A severe decline in the population of Adélie penguins off the east Antarctic coast has sent alarm bells ringing among scientists worldwide. The monitoring by the Australian Antarctic Division revealed a 43 per cent drop over a decade in the number of birds that breed across 52 islands near the Mawson research station.
This is reportedly in contrast to other Adélie penguin populations in east Antarctica where numbers have been stable or increasing.
It is also contrary to models that had anticipated a continued rise in the Adélie populations.
Seabird ecologists reportedly surveyed the islands along a 100 km stretch of coastline every year from 2010 to 2020. The number of occupied nests fell from 176,622 to 99,946, which means a decline of about 77,000 nests or 154,000 breeding birds.
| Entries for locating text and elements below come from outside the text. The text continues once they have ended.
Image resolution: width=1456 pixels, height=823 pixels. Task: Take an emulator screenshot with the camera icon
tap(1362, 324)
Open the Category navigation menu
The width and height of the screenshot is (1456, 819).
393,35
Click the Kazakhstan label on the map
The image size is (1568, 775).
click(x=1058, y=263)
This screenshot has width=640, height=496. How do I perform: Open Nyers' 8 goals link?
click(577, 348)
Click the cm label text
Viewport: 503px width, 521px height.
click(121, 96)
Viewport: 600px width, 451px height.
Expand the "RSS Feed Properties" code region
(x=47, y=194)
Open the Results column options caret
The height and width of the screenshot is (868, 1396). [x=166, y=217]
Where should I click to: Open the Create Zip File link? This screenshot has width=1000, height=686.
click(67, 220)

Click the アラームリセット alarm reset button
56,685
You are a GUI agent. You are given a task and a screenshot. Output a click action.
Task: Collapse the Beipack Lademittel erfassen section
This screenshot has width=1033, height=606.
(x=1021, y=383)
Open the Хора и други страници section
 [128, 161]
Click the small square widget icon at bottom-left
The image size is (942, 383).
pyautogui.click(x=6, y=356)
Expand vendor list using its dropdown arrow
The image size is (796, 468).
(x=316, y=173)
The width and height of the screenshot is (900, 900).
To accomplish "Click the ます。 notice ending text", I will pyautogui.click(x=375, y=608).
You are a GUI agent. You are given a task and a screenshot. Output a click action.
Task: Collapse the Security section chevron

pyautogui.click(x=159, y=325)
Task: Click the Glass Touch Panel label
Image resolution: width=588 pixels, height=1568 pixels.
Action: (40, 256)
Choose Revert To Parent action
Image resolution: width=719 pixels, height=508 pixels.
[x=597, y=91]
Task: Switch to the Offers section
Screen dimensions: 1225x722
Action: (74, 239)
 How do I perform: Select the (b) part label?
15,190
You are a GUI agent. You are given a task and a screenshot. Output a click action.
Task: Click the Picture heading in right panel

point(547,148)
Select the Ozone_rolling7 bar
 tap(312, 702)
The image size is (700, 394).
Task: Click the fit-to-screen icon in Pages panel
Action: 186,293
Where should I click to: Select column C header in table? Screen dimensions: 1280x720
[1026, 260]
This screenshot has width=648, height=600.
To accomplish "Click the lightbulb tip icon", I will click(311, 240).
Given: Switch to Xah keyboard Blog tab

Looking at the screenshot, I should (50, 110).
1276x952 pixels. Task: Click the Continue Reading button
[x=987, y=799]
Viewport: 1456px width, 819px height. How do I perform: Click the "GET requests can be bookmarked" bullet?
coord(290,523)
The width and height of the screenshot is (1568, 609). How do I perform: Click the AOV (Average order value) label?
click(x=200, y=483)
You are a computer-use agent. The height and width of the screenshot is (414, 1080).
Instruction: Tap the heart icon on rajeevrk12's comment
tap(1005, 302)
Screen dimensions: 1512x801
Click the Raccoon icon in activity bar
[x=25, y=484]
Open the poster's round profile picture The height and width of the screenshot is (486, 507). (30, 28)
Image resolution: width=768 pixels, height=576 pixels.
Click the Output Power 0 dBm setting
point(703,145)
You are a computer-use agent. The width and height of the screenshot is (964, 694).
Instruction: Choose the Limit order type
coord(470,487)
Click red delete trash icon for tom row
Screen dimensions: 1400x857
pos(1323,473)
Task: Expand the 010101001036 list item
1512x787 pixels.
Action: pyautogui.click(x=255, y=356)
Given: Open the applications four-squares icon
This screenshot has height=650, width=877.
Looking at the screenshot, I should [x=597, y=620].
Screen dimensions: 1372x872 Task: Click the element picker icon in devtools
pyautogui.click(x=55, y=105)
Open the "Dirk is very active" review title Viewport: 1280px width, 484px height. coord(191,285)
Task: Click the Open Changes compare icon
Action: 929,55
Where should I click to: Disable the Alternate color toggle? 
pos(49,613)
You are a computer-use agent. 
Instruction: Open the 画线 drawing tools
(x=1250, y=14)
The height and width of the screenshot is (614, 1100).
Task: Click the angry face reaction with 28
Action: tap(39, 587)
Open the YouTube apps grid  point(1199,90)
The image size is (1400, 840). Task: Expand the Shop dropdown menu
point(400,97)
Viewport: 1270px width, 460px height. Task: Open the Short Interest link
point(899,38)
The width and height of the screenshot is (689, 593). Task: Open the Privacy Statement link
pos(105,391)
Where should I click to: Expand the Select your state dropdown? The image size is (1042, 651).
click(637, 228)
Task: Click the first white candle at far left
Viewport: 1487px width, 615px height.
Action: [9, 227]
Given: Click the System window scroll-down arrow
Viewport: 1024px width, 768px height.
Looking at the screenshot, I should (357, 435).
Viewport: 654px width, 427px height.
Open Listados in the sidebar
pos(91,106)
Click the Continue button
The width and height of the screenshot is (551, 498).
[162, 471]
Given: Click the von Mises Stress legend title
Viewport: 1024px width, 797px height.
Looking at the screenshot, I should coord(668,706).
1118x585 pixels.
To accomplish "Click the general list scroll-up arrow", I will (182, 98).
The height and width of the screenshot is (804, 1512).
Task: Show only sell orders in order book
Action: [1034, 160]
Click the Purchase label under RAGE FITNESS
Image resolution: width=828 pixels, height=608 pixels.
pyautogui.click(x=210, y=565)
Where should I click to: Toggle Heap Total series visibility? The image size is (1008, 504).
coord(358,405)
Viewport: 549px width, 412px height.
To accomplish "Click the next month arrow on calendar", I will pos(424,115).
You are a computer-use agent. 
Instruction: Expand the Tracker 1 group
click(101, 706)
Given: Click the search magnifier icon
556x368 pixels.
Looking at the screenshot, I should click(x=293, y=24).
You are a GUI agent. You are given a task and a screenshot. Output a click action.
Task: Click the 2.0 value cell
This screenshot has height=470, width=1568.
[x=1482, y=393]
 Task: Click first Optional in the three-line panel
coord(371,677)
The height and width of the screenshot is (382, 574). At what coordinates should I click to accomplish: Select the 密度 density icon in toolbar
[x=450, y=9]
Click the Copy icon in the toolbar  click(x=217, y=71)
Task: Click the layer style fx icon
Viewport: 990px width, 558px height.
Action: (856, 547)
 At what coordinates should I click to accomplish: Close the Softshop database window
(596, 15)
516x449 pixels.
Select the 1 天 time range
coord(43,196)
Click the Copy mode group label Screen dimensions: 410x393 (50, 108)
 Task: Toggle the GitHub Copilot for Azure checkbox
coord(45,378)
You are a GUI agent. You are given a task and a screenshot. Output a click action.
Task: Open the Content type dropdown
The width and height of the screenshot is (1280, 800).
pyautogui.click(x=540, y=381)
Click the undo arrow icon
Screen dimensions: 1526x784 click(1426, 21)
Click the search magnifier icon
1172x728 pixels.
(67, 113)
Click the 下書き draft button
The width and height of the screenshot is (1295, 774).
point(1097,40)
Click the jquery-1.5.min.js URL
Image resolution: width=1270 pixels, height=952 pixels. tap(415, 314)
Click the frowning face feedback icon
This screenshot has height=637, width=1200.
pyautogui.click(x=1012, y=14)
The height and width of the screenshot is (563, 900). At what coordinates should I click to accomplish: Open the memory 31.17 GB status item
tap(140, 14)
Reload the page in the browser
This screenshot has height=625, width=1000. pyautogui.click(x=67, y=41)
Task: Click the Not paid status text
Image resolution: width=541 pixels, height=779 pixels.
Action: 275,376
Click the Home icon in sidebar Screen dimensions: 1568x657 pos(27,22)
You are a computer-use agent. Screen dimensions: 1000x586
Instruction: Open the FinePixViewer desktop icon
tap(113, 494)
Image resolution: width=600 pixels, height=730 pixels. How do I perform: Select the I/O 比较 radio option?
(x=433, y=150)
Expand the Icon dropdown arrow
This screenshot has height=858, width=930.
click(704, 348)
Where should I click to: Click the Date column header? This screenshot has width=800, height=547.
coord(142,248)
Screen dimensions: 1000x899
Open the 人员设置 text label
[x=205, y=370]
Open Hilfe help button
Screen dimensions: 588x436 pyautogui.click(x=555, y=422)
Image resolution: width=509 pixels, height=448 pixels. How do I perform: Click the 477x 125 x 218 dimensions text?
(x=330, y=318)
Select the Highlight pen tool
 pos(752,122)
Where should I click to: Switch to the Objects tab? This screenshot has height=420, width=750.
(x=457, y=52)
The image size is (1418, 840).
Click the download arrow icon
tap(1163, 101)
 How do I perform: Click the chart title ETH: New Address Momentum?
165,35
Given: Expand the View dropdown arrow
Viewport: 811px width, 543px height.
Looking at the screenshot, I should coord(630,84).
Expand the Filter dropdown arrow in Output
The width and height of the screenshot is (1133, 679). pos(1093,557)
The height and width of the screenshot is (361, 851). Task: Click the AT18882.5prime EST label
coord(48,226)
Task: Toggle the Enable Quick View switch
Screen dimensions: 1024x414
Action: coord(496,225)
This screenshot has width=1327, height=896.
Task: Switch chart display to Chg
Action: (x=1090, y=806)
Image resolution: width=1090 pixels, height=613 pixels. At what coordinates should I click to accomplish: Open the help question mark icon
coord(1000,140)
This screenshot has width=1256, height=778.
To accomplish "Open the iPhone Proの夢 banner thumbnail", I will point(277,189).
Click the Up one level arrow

“Fast ice” and decline in number of birds
A research published in Global Change Biology said that the decline in Adélie populations came about during a period of simultaneous increase in “fast ice”. It refers to the ice that is attached to land but covers sea water. The researchers estimate the population in a good breeding season had 80,000 fewer fledglings compared to the population peak in the early 2000s.
The research said that “an increased frequency of extensive summer ice across the study period led to poor breeding conditions and as the population declined, resulted in an overall reduction in chick productivity”.
There has been an overall decline in fast ice in Antarctica, however scientists have noted there is regional variability, with declines detected in some areas and increases in others.